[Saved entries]
┄┄┄┄┄┄┄┄┄┄
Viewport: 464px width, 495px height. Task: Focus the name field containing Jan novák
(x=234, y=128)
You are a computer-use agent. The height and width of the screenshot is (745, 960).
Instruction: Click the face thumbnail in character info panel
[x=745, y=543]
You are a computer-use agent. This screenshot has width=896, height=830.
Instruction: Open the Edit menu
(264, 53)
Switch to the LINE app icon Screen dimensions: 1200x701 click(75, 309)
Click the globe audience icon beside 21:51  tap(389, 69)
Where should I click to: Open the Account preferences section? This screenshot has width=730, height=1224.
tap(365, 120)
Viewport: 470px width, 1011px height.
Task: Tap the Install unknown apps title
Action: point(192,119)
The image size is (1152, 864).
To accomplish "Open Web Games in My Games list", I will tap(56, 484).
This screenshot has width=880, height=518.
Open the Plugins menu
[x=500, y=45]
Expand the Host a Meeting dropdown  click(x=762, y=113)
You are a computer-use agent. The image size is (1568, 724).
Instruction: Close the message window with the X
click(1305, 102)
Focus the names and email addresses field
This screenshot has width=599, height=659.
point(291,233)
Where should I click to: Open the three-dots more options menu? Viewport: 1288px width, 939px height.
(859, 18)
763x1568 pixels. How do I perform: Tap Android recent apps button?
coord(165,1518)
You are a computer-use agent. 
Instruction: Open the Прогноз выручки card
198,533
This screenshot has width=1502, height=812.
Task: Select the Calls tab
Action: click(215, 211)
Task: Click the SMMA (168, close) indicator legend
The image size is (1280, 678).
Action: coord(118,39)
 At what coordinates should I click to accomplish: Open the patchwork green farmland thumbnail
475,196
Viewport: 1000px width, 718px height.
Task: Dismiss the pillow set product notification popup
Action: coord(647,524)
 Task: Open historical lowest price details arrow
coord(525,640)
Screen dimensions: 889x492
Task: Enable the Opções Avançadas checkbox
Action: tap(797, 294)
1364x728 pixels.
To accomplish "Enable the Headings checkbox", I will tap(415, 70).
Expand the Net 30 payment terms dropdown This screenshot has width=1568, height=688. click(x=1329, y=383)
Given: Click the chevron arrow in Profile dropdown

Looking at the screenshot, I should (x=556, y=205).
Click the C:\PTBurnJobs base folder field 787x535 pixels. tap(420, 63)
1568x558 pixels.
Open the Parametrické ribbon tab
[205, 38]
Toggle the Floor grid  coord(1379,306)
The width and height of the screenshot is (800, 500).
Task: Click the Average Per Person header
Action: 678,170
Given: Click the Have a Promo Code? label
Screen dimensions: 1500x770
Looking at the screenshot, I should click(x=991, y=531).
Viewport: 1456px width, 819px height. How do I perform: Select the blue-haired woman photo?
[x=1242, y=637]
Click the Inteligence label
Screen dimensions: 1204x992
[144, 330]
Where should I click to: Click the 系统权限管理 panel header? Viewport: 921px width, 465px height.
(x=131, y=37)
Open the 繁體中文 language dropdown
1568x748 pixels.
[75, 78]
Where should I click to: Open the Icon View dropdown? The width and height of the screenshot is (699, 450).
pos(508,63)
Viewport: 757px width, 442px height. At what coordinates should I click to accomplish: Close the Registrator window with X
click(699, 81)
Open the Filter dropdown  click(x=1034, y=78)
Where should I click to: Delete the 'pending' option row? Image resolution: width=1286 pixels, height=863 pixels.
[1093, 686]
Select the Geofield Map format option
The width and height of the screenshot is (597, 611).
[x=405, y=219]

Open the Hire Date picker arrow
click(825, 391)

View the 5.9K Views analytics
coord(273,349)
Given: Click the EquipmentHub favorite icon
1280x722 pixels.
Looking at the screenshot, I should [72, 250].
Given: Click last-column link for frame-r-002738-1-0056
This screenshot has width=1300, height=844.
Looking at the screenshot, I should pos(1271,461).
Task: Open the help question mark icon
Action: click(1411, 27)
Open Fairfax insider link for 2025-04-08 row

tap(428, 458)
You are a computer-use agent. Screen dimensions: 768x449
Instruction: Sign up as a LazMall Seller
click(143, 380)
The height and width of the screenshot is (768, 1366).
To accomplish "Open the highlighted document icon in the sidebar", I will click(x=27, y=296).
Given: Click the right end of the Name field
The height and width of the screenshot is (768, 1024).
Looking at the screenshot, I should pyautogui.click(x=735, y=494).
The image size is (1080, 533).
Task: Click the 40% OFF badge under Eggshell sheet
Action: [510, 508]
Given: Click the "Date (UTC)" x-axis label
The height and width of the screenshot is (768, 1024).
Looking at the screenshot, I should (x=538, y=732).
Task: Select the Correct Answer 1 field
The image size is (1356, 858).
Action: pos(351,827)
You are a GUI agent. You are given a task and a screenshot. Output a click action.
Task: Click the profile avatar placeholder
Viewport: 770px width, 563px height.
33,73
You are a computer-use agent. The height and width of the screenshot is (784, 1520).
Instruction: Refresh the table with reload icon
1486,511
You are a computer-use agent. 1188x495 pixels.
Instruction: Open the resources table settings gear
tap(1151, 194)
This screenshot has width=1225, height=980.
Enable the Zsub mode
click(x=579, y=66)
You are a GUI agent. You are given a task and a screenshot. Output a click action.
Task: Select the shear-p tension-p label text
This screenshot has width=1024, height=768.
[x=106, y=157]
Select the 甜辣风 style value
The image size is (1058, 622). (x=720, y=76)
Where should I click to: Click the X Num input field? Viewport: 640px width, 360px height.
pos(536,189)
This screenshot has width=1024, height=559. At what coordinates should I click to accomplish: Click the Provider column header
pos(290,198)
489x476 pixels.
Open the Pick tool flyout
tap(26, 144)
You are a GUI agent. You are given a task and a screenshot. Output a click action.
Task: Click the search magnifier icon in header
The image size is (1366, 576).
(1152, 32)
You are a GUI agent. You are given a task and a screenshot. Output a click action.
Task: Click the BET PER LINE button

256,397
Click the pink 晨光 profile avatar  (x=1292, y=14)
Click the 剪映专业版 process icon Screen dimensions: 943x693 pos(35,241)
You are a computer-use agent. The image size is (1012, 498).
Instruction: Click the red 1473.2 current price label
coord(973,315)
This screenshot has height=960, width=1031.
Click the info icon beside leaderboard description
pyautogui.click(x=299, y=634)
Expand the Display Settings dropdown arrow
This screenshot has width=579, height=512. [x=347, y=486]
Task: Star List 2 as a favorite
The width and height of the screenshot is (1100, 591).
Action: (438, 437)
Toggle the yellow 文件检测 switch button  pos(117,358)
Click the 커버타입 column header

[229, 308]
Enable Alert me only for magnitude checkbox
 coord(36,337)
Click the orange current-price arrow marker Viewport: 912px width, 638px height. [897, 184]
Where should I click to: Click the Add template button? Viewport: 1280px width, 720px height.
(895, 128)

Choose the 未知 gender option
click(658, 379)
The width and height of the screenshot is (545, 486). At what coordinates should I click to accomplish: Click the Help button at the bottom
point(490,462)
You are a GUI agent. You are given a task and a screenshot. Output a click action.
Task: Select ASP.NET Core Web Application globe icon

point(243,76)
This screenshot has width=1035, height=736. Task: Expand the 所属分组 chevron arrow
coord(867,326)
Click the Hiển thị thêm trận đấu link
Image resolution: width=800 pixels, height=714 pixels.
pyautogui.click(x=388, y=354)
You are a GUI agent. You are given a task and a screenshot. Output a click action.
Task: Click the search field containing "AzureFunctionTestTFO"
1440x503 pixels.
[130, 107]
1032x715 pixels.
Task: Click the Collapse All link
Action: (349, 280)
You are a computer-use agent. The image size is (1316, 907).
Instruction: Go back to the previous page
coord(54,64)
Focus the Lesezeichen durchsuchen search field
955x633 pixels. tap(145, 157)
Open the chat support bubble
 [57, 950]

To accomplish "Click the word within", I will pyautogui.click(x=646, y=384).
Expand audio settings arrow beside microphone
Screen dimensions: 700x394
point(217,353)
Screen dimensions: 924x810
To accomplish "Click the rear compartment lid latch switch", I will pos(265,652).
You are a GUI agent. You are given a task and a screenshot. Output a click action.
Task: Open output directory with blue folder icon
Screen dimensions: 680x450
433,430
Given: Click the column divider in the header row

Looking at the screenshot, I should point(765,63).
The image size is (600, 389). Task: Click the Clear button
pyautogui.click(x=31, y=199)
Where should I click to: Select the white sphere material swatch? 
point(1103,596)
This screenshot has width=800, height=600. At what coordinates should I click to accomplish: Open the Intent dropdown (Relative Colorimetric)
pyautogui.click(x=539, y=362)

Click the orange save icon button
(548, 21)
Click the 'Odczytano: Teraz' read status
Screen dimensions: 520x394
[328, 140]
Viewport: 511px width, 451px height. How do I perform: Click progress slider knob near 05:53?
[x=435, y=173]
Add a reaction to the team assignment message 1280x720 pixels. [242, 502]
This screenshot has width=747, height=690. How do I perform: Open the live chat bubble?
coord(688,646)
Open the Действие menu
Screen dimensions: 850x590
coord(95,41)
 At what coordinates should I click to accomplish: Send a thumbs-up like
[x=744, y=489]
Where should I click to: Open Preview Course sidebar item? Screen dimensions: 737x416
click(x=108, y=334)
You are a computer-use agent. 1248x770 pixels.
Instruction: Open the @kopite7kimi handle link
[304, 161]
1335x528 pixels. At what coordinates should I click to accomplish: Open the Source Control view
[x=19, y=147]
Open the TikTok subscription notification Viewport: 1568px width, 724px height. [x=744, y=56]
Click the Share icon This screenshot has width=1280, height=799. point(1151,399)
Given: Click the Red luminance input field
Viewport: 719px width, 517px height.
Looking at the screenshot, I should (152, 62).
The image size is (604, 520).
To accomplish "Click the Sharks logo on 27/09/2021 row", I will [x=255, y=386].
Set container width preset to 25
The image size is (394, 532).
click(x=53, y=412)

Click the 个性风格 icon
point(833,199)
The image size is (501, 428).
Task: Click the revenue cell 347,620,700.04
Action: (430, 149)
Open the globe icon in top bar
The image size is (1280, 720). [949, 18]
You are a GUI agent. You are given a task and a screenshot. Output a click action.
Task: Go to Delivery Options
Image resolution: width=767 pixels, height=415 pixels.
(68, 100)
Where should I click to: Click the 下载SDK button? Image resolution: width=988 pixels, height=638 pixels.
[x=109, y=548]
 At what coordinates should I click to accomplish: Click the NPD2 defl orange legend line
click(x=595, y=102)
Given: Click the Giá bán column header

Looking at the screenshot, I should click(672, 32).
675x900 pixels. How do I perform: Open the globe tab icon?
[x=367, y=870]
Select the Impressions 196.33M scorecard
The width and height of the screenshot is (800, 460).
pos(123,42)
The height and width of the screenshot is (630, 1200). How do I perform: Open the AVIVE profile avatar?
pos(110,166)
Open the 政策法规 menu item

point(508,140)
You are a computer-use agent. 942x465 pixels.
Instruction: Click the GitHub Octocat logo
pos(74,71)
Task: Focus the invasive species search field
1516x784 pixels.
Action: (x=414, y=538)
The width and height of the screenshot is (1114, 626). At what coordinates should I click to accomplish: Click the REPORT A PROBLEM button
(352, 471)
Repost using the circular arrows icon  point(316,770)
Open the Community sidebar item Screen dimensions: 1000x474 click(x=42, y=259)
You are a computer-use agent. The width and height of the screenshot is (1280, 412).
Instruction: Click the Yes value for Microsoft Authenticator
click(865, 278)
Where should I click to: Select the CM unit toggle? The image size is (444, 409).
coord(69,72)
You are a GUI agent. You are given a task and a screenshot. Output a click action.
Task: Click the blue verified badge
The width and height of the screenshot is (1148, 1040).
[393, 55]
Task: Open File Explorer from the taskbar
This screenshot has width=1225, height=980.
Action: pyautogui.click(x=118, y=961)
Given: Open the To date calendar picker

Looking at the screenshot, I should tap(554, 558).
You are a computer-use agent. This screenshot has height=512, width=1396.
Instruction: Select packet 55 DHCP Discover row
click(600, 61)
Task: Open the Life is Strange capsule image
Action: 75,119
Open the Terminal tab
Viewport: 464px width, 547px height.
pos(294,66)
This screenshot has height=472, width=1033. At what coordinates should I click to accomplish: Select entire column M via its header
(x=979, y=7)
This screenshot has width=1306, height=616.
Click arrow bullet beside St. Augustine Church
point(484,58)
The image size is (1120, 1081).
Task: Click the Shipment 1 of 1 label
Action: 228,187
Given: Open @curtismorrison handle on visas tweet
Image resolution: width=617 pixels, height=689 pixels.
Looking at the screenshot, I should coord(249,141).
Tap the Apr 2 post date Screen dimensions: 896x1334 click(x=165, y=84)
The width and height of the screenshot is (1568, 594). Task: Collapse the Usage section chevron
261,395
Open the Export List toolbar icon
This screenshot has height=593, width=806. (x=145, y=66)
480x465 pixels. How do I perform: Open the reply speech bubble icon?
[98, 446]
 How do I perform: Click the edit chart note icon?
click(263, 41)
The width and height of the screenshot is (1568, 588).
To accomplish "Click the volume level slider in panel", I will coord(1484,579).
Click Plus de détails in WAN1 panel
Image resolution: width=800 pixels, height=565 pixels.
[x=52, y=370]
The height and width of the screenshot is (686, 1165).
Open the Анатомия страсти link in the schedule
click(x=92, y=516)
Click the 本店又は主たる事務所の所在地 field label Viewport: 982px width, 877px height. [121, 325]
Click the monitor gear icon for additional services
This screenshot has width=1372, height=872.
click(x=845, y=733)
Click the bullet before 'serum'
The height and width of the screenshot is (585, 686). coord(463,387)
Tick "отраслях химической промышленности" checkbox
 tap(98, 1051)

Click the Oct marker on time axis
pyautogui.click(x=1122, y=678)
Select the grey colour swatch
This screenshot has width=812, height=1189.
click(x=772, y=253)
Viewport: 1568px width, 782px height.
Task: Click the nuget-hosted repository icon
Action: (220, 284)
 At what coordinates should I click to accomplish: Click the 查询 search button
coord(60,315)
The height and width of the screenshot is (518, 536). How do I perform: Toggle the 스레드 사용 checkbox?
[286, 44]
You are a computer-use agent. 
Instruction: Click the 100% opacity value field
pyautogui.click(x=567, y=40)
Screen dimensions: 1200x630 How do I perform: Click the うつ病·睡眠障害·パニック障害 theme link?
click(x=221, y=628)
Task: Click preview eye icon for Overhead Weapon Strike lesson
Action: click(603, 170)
┄┄┄┄┄┄┄┄┄┄
◆ **WORK ORDER**:
Beginning with the very first line of the records above, please retype each line through the one that has "Click the globe", and add nothing.

◆ **ANSWER BOX**:
Viewport: 464px width, 495px height. Task: Focus the name field containing Jan novák
(x=234, y=128)
You are a computer-use agent. The height and width of the screenshot is (745, 960).
Instruction: Click the face thumbnail in character info panel
[x=745, y=543]
You are a computer-use agent. This screenshot has width=896, height=830.
Instruction: Open the Edit menu
(264, 53)
Switch to the LINE app icon Screen dimensions: 1200x701 click(75, 309)
Click the globe audience icon beside 21:51  tap(389, 69)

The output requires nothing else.